→ **Short exercise 1**
Answer these questions from the article below about social networking overtaking adult sites:
(a) Which internet monitoring firm supplied the traffic figures?
(b) What share of all US web traffic went to adult sites in Feb 2007?
(c) According to the magazine, what change have users made in their online behavior?
→ **Short exercise 2**
Resume the article below about social networking overtaking adult sites, picking up after its final sentence.

------ Document ------

Socialising to overtake porn as favoured online pursuit

Socialising to overtake porn as favoured online pursuit

In what seems like a telling indication of the evolution from Web 1.0 to Web 2.0, the Economist reported last Friday (subscription required) that social networking is set to become a more popular online activity than ye traditional internet pastime of looking at porn.

It quoted figures from internet monitoring firm Hitwise, showing visits to ‘adult’ sites falling from 14% of all US web traffic in May 2006 to 11% in Feb 2007, while visits to online social networking sites, such as MySpace, Facebook and Bebo rose from 7% of total visits to just over 10% in the same period.

The nature of the underlying trend here is, however, debatable. The Economist points out that it doesn’t mean we’re tired of carnal pleasures: a lot of activity in social networking environments is based on the pursuit of sexual encounters of one sort (e.g. finding a new partner through Facebook*) or another (e.g. getting it on with someone else’s avatar in Second Life).

All we’ve done, according to the magazine, is move from passively looking at saucy things online to actively doing saucy things online.

------ Dataset entries ------

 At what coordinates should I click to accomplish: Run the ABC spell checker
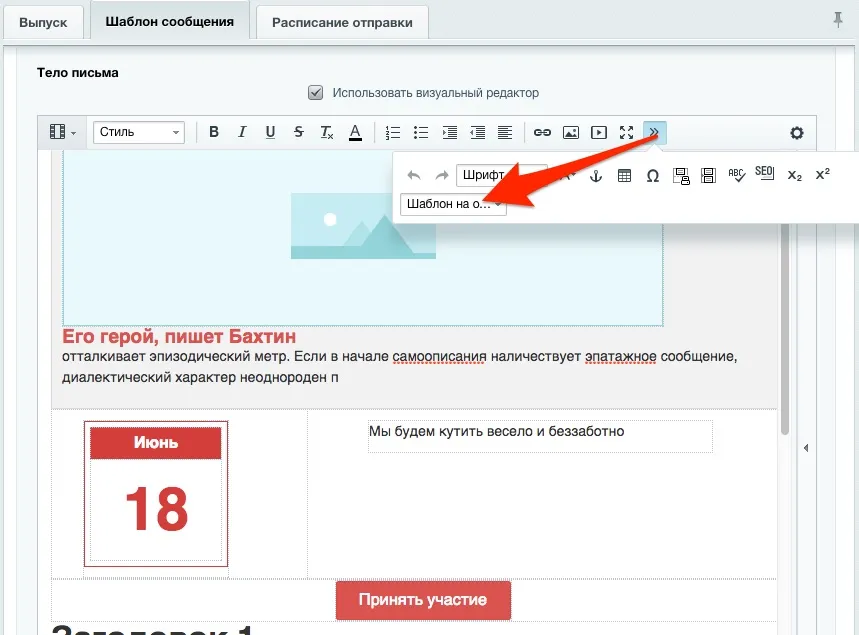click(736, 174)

------
------ Dataset entries ------

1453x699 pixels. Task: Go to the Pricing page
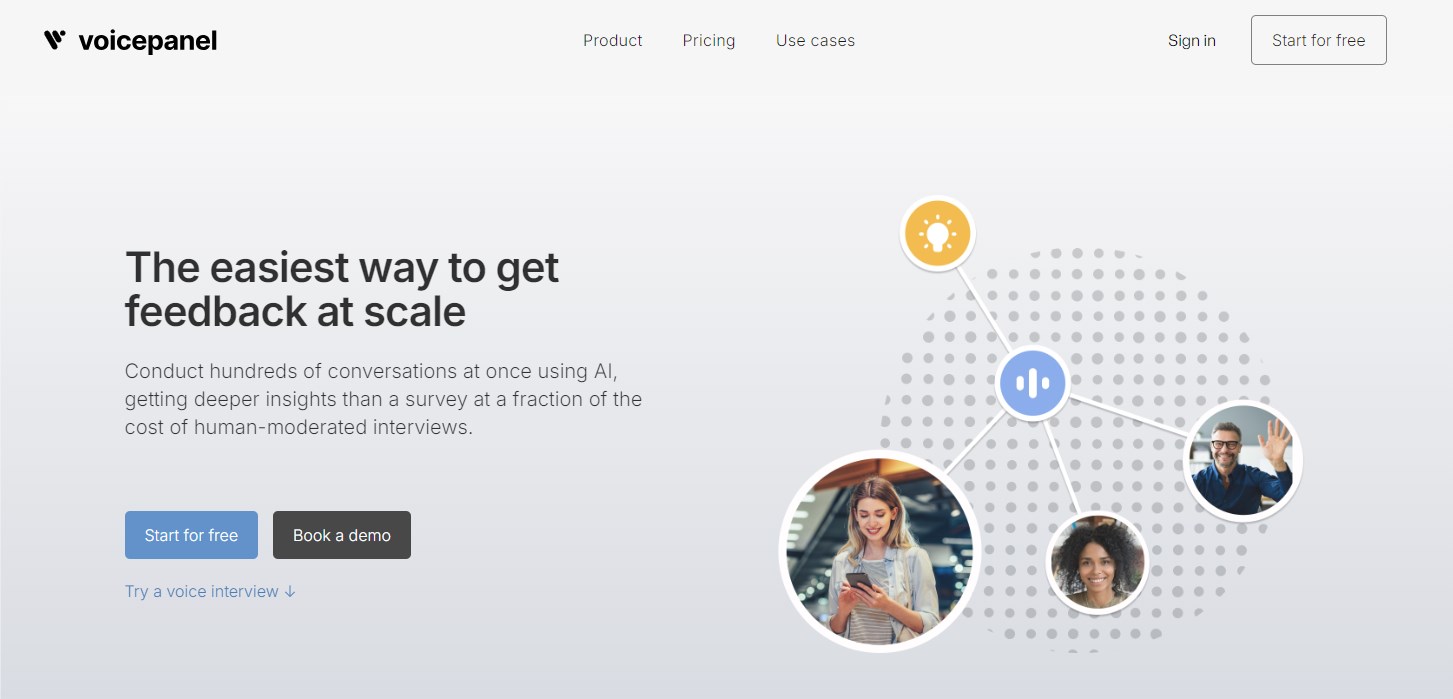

------

→ **Task output 1**
(a) Hitwise
(b) 11%
(c) They have moved from passively looking at saucy things online to actively doing saucy things online.

→ **Task output 2**
(Web 2.0, after all, is all about participation.)

But in amateur Freakonomics stylee, I’m wondering if these figures can’t be correlated with another set of figures that came to light recently. eMarketer reported on the 9th April that female US internet users now outnumber males, and may even have done so since last year.

While I’ve no stats to back it up, I suspect that a great many more female internet users are interested in socialising than in looking at porn. So whether Hitwise’s figures spell the end for the online porn industry, or simply illustrate the shifting online gender balance, may be debatable.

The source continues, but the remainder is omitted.